▸ **TASK PROMPT**: Nothing in the data may change. Copy all of it exactly.

▸ **DATASET CONTENT**:
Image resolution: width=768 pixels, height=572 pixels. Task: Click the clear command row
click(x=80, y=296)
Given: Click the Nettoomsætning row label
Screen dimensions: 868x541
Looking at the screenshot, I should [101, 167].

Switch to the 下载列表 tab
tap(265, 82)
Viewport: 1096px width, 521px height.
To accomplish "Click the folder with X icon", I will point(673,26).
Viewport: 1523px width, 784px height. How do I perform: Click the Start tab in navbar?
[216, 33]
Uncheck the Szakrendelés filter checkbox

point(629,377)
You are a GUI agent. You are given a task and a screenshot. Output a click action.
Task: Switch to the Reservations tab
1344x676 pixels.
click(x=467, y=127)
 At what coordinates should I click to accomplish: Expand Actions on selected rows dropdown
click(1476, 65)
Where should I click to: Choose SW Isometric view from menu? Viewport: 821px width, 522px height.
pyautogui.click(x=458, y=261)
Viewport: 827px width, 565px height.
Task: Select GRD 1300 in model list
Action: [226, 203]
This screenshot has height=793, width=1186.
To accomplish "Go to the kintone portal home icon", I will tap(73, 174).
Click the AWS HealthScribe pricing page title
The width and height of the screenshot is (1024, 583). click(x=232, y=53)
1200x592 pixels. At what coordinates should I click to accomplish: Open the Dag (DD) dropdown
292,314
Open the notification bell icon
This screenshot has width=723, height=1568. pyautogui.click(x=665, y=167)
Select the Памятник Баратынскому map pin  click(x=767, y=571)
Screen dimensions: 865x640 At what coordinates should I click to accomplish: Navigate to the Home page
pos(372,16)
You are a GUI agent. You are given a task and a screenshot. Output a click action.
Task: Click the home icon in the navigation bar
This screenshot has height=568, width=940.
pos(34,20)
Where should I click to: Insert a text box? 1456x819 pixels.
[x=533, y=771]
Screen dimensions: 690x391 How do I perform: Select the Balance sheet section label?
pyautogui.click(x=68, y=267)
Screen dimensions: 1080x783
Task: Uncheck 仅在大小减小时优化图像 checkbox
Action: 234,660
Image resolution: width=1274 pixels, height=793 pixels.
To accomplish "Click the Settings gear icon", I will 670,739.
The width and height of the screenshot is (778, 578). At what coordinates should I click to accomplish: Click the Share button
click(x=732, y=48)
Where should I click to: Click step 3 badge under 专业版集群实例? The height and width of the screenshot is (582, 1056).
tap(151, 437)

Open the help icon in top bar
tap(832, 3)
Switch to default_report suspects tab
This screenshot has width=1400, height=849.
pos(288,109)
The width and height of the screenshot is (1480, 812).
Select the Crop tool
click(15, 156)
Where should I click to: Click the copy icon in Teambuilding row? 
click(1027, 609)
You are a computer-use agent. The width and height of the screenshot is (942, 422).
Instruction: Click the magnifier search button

▸ **SOLUTION**:
Image resolution: width=768 pixels, height=572 pixels. Task: Click the clear command row
click(x=80, y=296)
Given: Click the Nettoomsætning row label
Screen dimensions: 868x541
Looking at the screenshot, I should [101, 167].

Switch to the 下载列表 tab
tap(265, 82)
Viewport: 1096px width, 521px height.
To accomplish "Click the folder with X icon", I will point(673,26).
Viewport: 1523px width, 784px height. How do I perform: Click the Start tab in navbar?
[216, 33]
Uncheck the Szakrendelés filter checkbox

point(629,377)
You are a GUI agent. You are given a task and a screenshot. Output a click action.
Task: Switch to the Reservations tab
1344x676 pixels.
click(x=467, y=127)
 At what coordinates should I click to accomplish: Expand Actions on selected rows dropdown
click(1476, 65)
Where should I click to: Choose SW Isometric view from menu? Viewport: 821px width, 522px height.
pyautogui.click(x=458, y=261)
Viewport: 827px width, 565px height.
Task: Select GRD 1300 in model list
Action: [226, 203]
This screenshot has height=793, width=1186.
To accomplish "Go to the kintone portal home icon", I will tap(73, 174).
Click the AWS HealthScribe pricing page title
The width and height of the screenshot is (1024, 583). click(x=232, y=53)
1200x592 pixels. At what coordinates should I click to accomplish: Open the Dag (DD) dropdown
292,314
Open the notification bell icon
This screenshot has width=723, height=1568. pyautogui.click(x=665, y=167)
Select the Памятник Баратынскому map pin  click(x=767, y=571)
Screen dimensions: 865x640 At what coordinates should I click to accomplish: Navigate to the Home page
pos(372,16)
You are a GUI agent. You are given a task and a screenshot. Output a click action.
Task: Click the home icon in the navigation bar
This screenshot has height=568, width=940.
pos(34,20)
Where should I click to: Insert a text box? 1456x819 pixels.
[x=533, y=771]
Screen dimensions: 690x391 How do I perform: Select the Balance sheet section label?
pyautogui.click(x=68, y=267)
Screen dimensions: 1080x783
Task: Uncheck 仅在大小减小时优化图像 checkbox
Action: 234,660
Image resolution: width=1274 pixels, height=793 pixels.
To accomplish "Click the Settings gear icon", I will 670,739.
The width and height of the screenshot is (778, 578). At what coordinates should I click to accomplish: Click the Share button
click(x=732, y=48)
Where should I click to: Click step 3 badge under 专业版集群实例? The height and width of the screenshot is (582, 1056).
tap(151, 437)

Open the help icon in top bar
tap(832, 3)
Switch to default_report suspects tab
This screenshot has width=1400, height=849.
pos(288,109)
The width and height of the screenshot is (1480, 812).
Select the Crop tool
click(15, 156)
Where should I click to: Click the copy icon in Teambuilding row? 
click(1027, 609)
You are a computer-use agent. The width and height of the screenshot is (942, 422).
Instruction: Click the magnifier search button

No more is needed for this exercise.